No processo Casa Pia torna-se cada vez mais evidente que ninguém pode garantir com absoluta certeza quem é culpado ou quem é inocente, se há alguém inocente ou se há alguém culpado. Porque se pode dizer isto? Porque as provas são fracas, em algumas situações são inexistentes, baseadas em testemunhos dos próprios “abusados”. É estranho em tantos crimes não haver escutas telefónicas ou registos de chamadas, comprovativos de portagens, testemunhas visuais independentes, fotografias, etc. O tribunal teve de alterar datas específicas para datas incertas. E porque motivo o processo demorou tanto tempo?
Se por um lado não custa a acreditar que tenha havido abusos, a começar por elementos da própria Casa Pia e nalguns casos prostituição voluntária dos próprios jovens, por outro lado a forma e o momento para o assunto aparecer na comunicação social levanta muitas dúvidas. Estava em início o processo das burlas no BPN, com fortes ligações a elementos destacados do PSD. Havia eleições a aproximar-se e o PS tinha fortes possibilidades de consolidar o poder. Porque razão a maioria das suspeitas foram recaindo sobre elementos da direcção do Partidos Socialista? Seria apenas coincidência? A opinião pública foi sendo induzida por uma comunicação social muito pouco imparcial. Ao mesmo tempo aproveitaram para vender jornais, muitos jornais, pois nestes assuntos, quanto mais escandalosa fosse a notícia mais se vendiam jornais. Sabe-se hoje de enormes mentiras que foram sendo ditas, não confirmadas posteriormente.
O processo chegou ao fim na primeira instância com várias e pesadas condenações.

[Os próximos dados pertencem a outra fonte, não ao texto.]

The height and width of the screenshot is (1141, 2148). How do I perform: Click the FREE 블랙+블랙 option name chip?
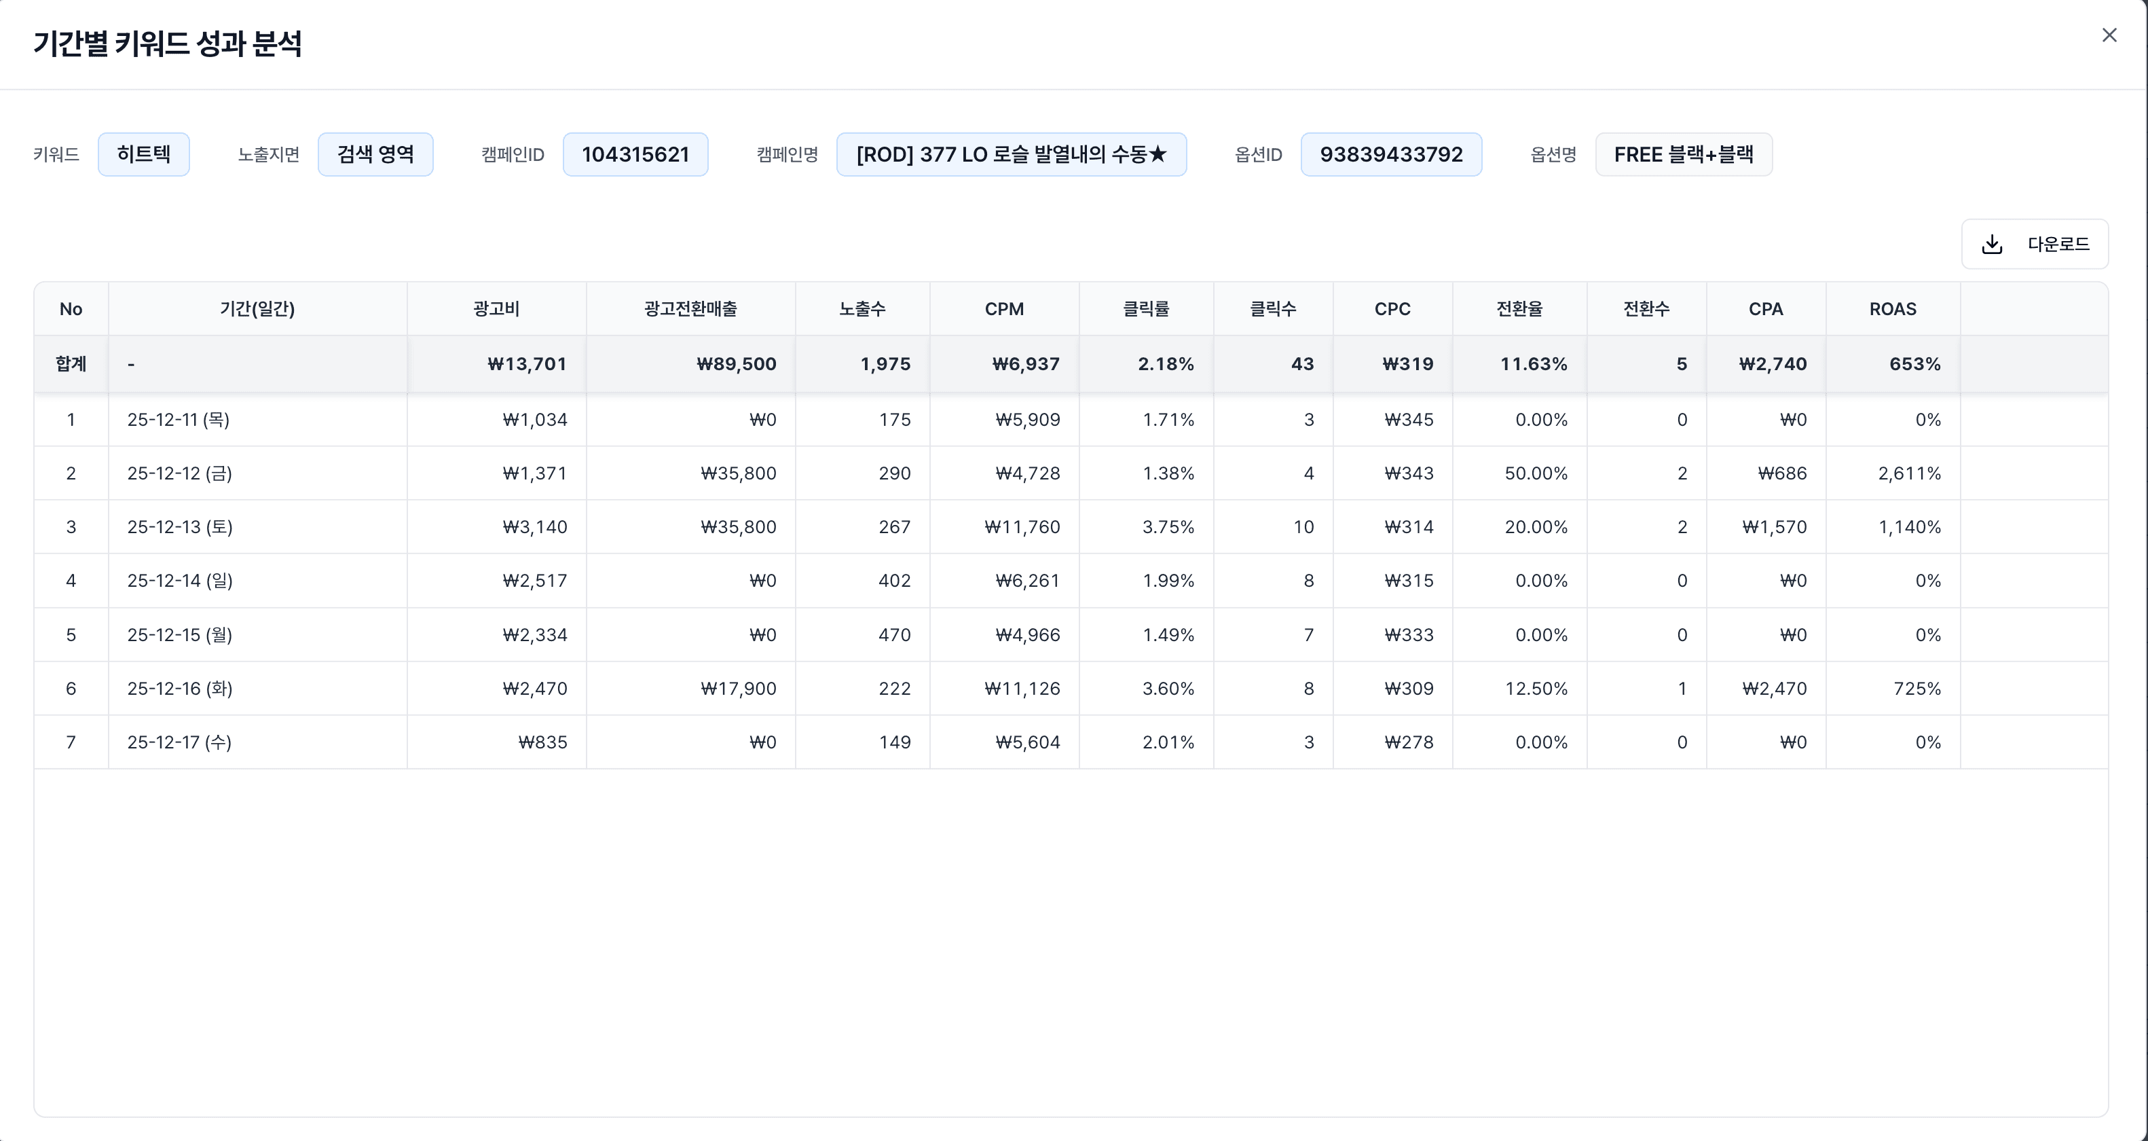[x=1684, y=154]
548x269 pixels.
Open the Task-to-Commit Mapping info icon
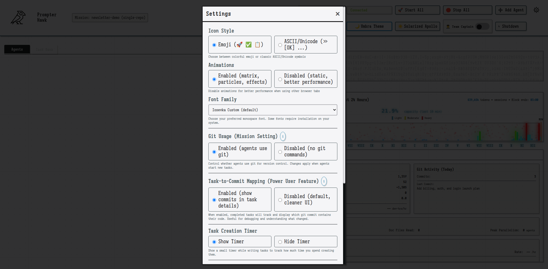coord(324,181)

Houve recursos, publicação de livros, declarações contraditórias de alguns dos próprios jovens abusados.
Na fase de avaliação dos recursos um alto cargo da justiça veio dizer esta frase que eu considero uma grande “barbaridade”. - “É necessário que os tribunais superiores confirmem todas as penas, em nome da paz social”.
Mas o que é isto? Se tiver havido um erro judiciário, um alto cargo da justiça vem defender que a verdade seja trocada pela “paz social”? É possível trocar justiça e verdade por paz social? Isto é negociável? Há alguma moralidade ou pode construir-se um Mundo melhor, cujo preço a pagar seja comprar a “paz social” com um possível “erro judiciário”? É isto aceitável para pessoas justas, com carácter e moral?
Neste momento, para mim, mais importante do que saber a verdade sobre os abusos sexuais, começa a ser o perigo desta troca entre a "paz social" a "justiça" se propagar para outros processos. Se por hipótese isto se vier a verificar de facto, então os processos começam a ser decididos nos jornais e nas televisões muito antes dos julgamentos em tribunal. Deixam de ser necessários juízes, advogados, peritos, investigação rigorosa e competente, em suma, deixa de ser necessário haver lei.
A paz social pode ser a moeda para comprar tudo. Mas não pode haver maior erro. Isto seria verdadeiramente a inversão da justiça. Seria a subjugação do direito pela manipulação. A lei dos tribunais pelos julgamentos populares e pela anarquia. O fim do que pensávamos ser o Mundo civilizado. Isto não pode ser verdade. Não pode!